WORK REQUIRED
Exactly how many lines of the data below include the string "agent"? State the number and nothing more.

INFORMATION GIVEN

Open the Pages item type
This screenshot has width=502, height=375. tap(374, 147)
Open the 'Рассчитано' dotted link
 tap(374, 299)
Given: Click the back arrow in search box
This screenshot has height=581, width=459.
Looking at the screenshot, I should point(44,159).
* * *
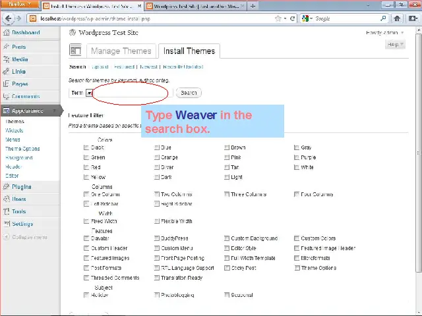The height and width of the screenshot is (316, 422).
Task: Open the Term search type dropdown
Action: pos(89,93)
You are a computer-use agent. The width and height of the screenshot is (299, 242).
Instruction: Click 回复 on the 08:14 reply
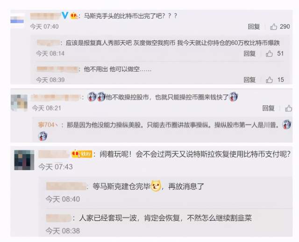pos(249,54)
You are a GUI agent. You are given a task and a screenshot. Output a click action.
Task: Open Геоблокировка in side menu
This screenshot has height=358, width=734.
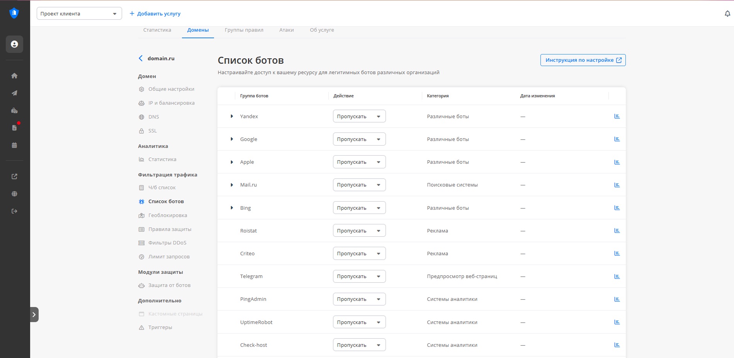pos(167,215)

EXPECTED OUTPUT
2